### WHAT TO PRODUCE:
Could you copy exactly the lines from the one containing "Jméno a příjmení * (81, 1130)" through the last line of the records below, leaving out any pictures?

Collected data entries
§
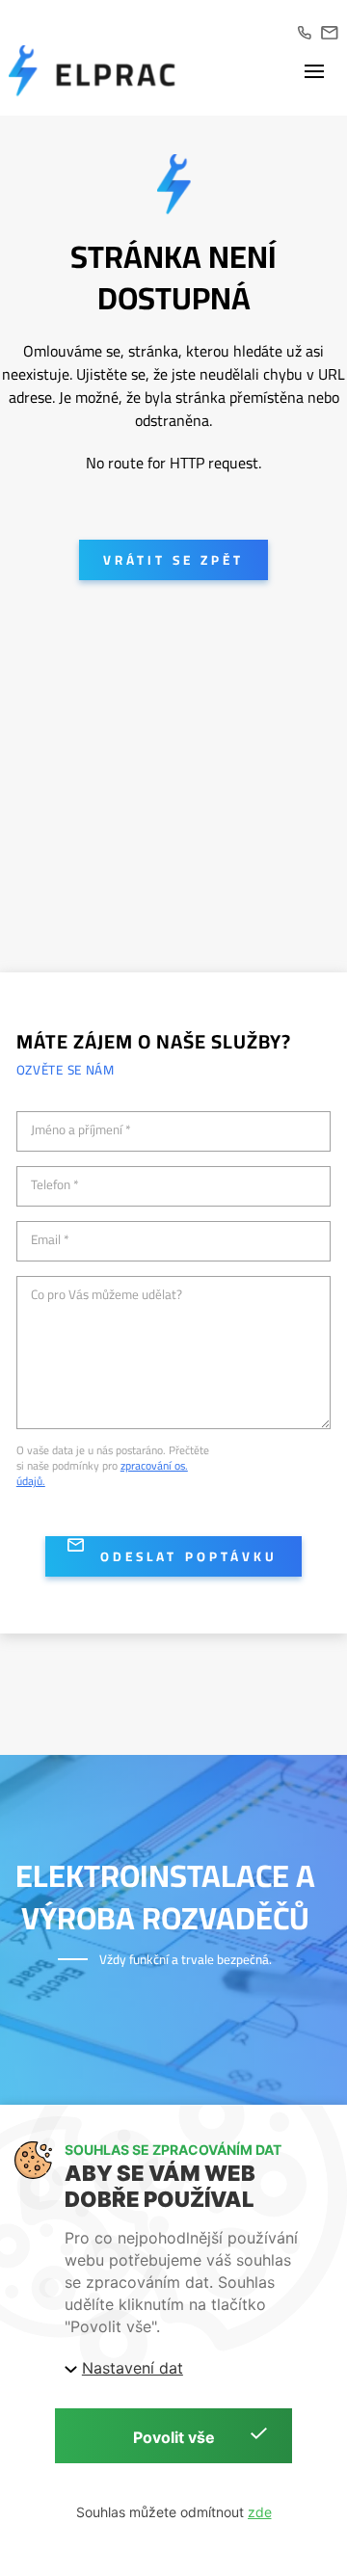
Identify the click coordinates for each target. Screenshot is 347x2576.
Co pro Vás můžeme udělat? (106, 1295)
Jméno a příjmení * (81, 1130)
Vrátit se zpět (173, 559)
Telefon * (55, 1185)
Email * (50, 1240)
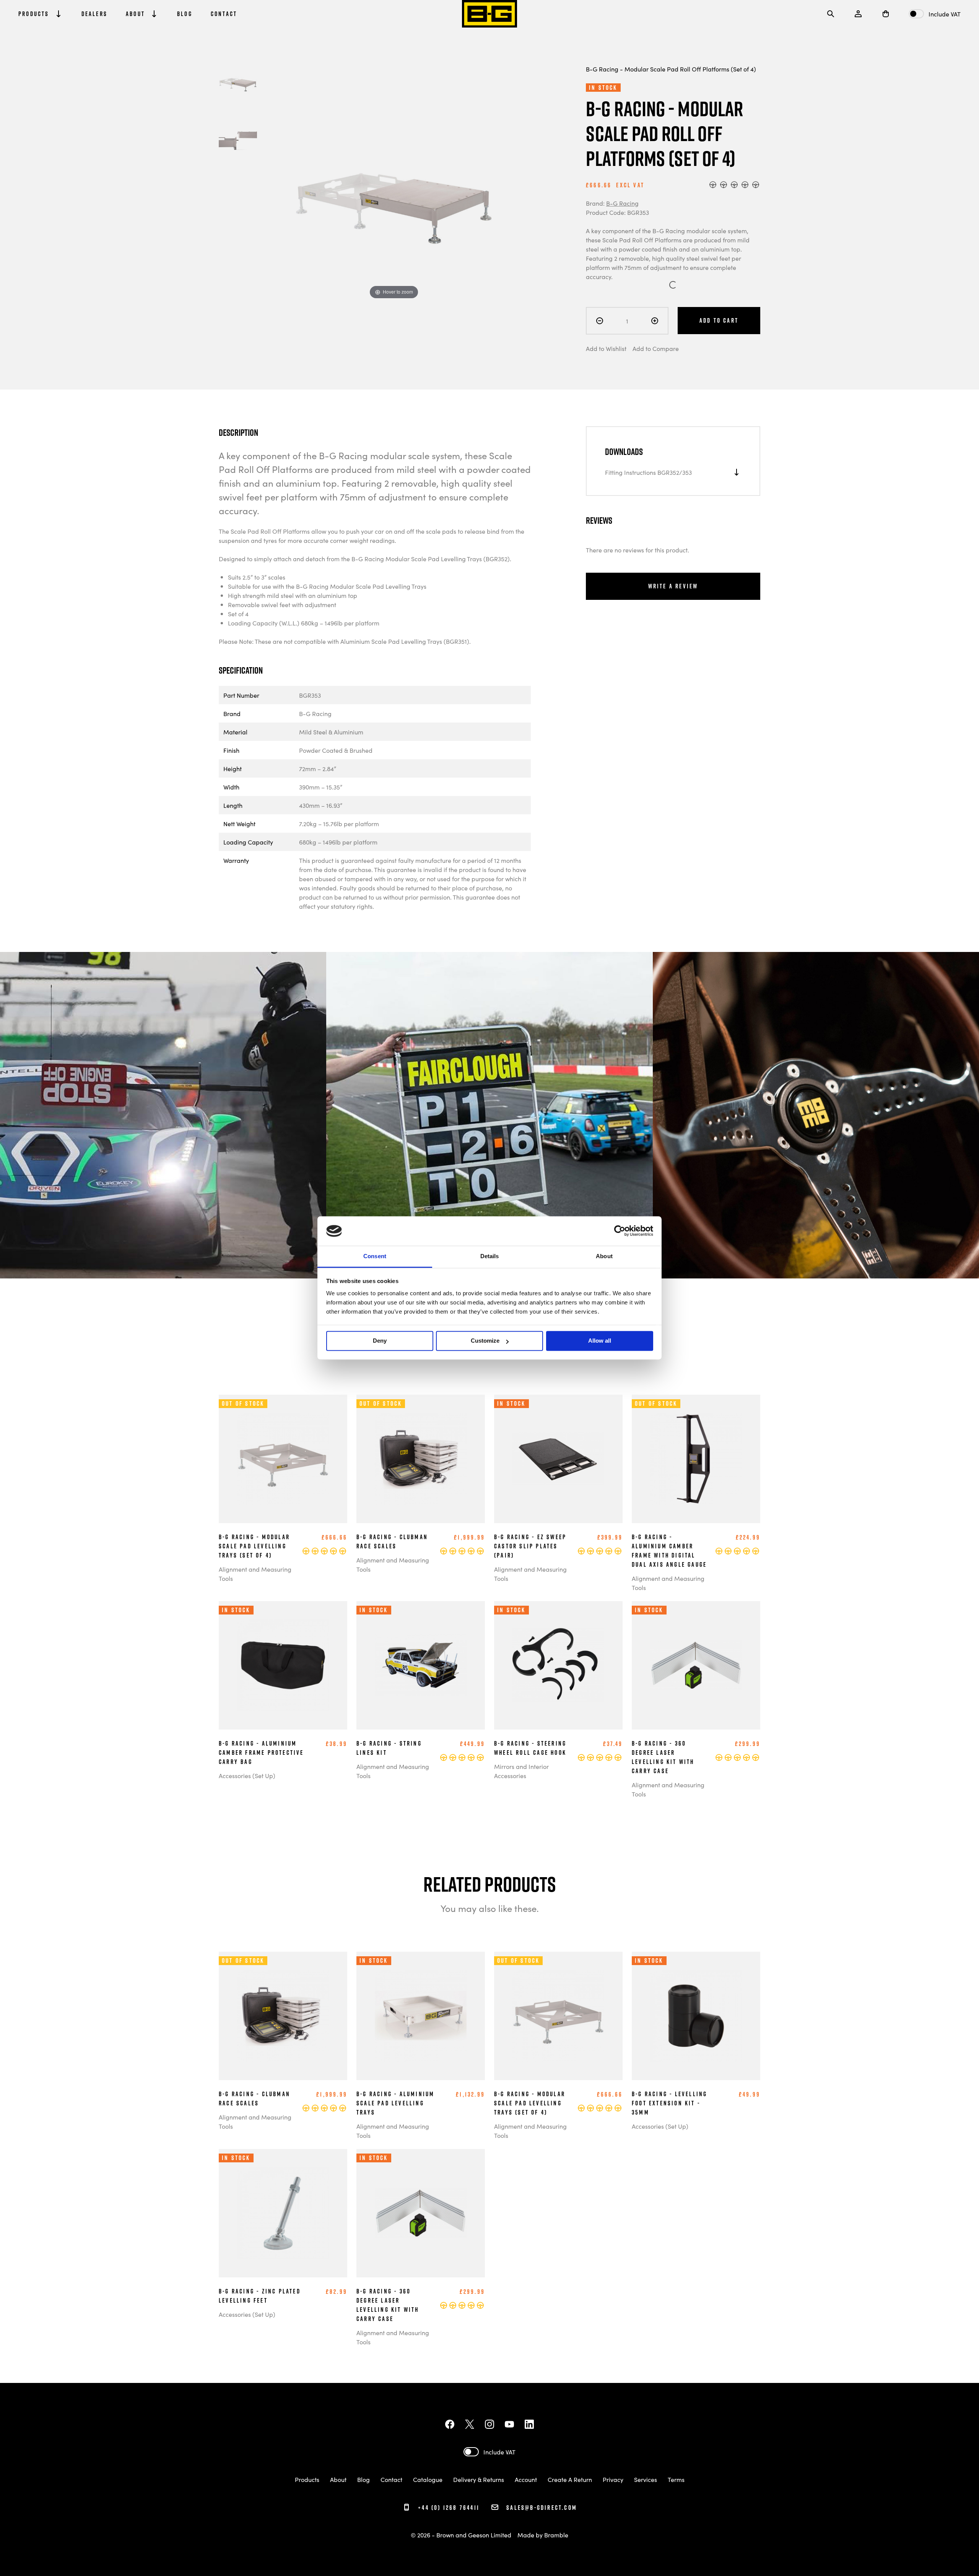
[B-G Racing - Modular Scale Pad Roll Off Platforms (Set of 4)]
§
### SOLVED EXERCISE:
Jméno a příjmení * (81, 1130)
Vrátit se zpět (173, 559)
Telefon * (55, 1185)
Email * (50, 1240)
[B-G Racing - Modular Scale Pad Roll Off Platforms (Set of 4)]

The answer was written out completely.